The idea is to swap tokens between two chains with the help of a Hash Time Lock Contract/Pallet on each chain. The swap must be executed quickly otherwise the transaction will expire and the locked tokens will go back to their ownersโ wallets. This pallet provides a way to perform an atomic swap between assets.
In atomic swaps, participant A creates a secret, gets its hash, and calls lock in the pallet to start the swap (providing: amount, hash, duration, and target). Funds are transferred to the pallet. Participant B can now do the same using the same hash created by Participant A. Participant A can now call unlock to get the tokens, revealing the secret to participant B. Participant B can now unlock their tokens.
Inspiration from: https://github.com/chatch/hashed-timelock-contract-ethereum/blob/master/test/htlcERC20.js
assert_ok!(Aswap::lock(
RuntimeOrigin::signed(ACCOUNT_A),
tx_id,
ACCOUNT_B,
hash,
timelock,
ASSET_A,
asset_amount
));
assert_ok!(Aswap::unlock(RuntimeOrigin::signed(ACCOUNT_B), tx_id, secret.to_vec()));
assert_ok!(Aswap::cancel(RuntimeOrigin::signed(ACCOUNT_A), tx_id));
/// structure for saving all lock details
pub struct LockDetails<AssetBalance, AssetId, AccountId, BlockNumber> {
pub tx_id: [u8; 32],
pub sender: AccountId,
pub recipient: AccountId,
pub asset_id: AssetId,
pub amount: AssetBalance,
pub hashlock: [u8; 32],
pub expiration_block: BlockNumber,
pub is_withdraw: bool,
pub is_refunded: bool,
}
/// type for modeling LockDetails
pub type LockDetailsOf<T> =
LockDetails<AssetBalanceOf<T>, AssetIdOf<T>, AccountIdOf<T>, BlockNumberOf<T>>;
/// Data storage for keeping all lock transactions
pub(super) type LockTransactions<T: Config> =
StorageMap<_, Blake2_128Concat, [u8; 32], LockDetailsOf<T>, OptionQuery>;
/// Data storage for keeping all known secrets
pub(super) type KnownSecrets<T: Config> =
StorageMap<_, Blake2_128Concat, [u8; 32], Vec<u8>, OptionQuery>;
Some helpers where created as part of the pallet code to allow extrinsics to perform certain actions and validations. On the other hand, they were created to reuse logic common to several extrincs and therefore keep extrinsics' code cleanear.

* DESCRIPTION OF THE TASK: Write out the atomic swap text word for word, from "The idea is" to "unlock their tokens.".

* INFORMATION SHOWN:
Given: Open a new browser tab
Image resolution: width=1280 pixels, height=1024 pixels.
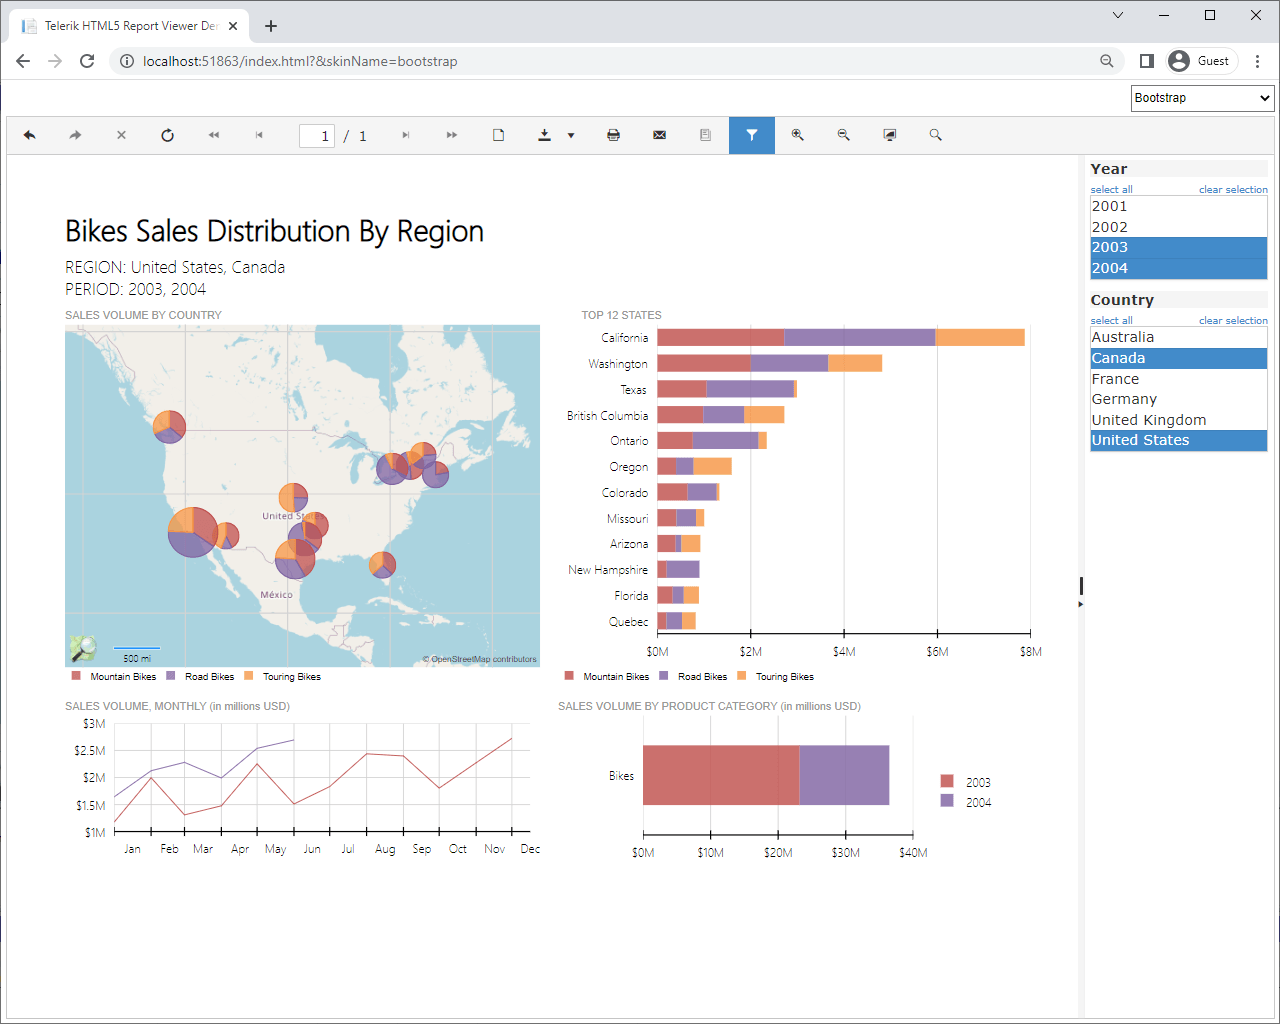Looking at the screenshot, I should 271,26.
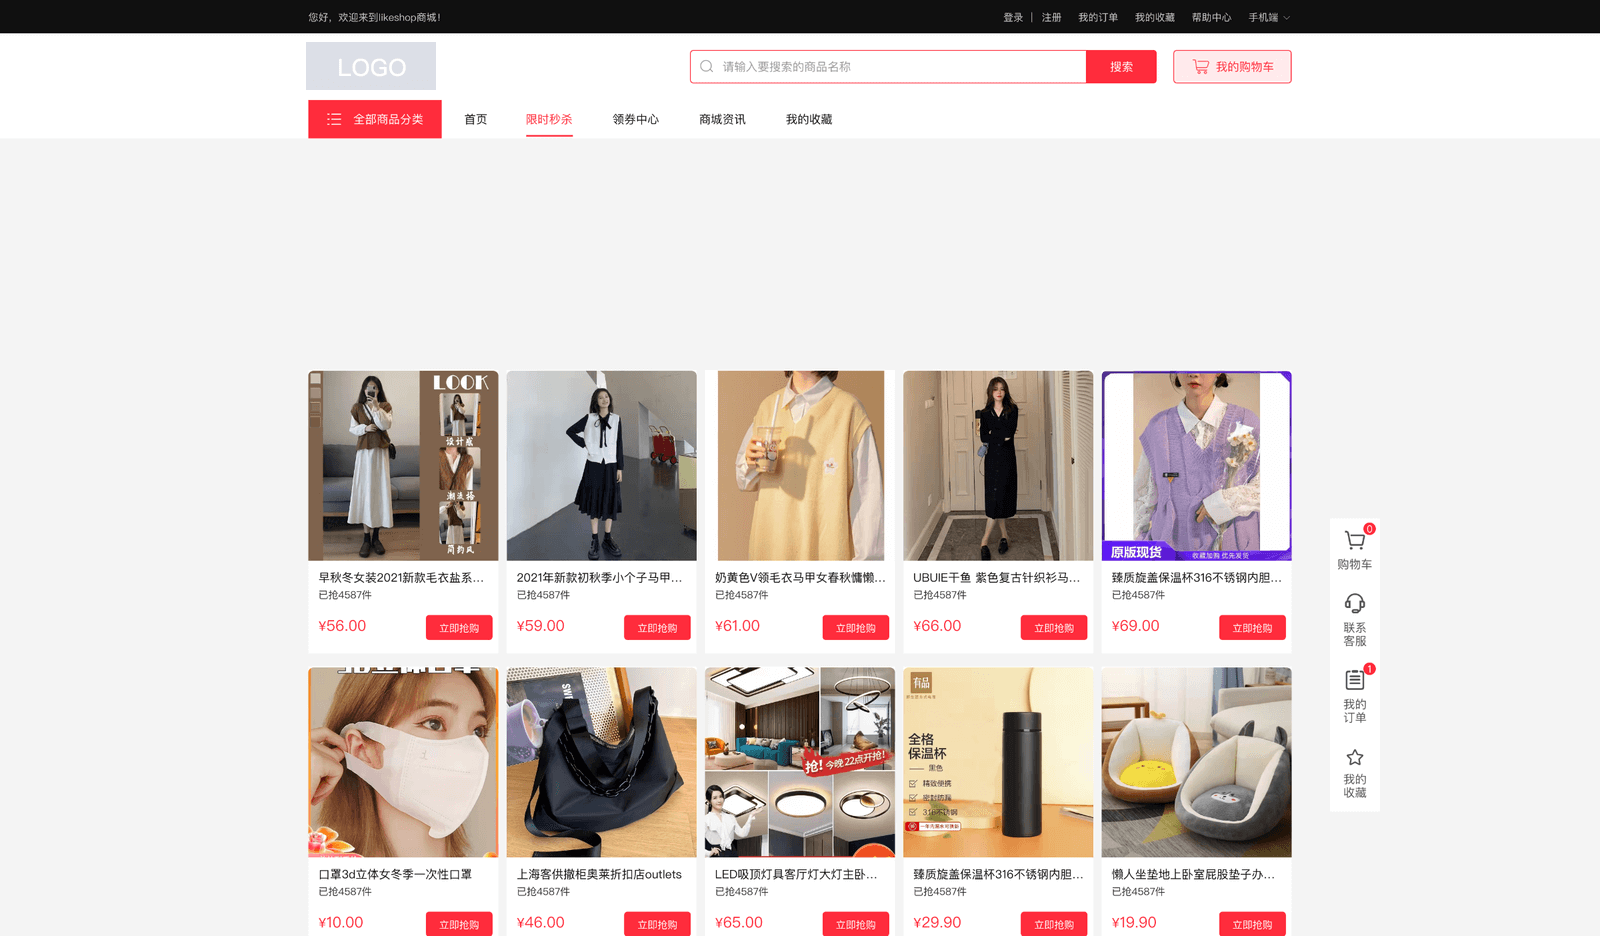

* EXERCISE SOLUTION:
The idea is to swap tokens between two chains with the help of a Hash Time Lock Contract/Pallet on each chain. The swap must be executed quickly otherwise the transaction will expire and the locked tokens will go back to their ownersโ wallets. This pallet provides a way to perform an atomic swap between assets.
In atomic swaps, participant A creates a secret, gets its hash, and calls lock in the pallet to start the swap (providing: amount, hash, duration, and target). Funds are transferred to the pallet. Participant B can now do the same using the same hash created by Participant A. Participant A can now call unlock to get the tokens, revealing the secret to participant B. Participant B can now unlock their tokens.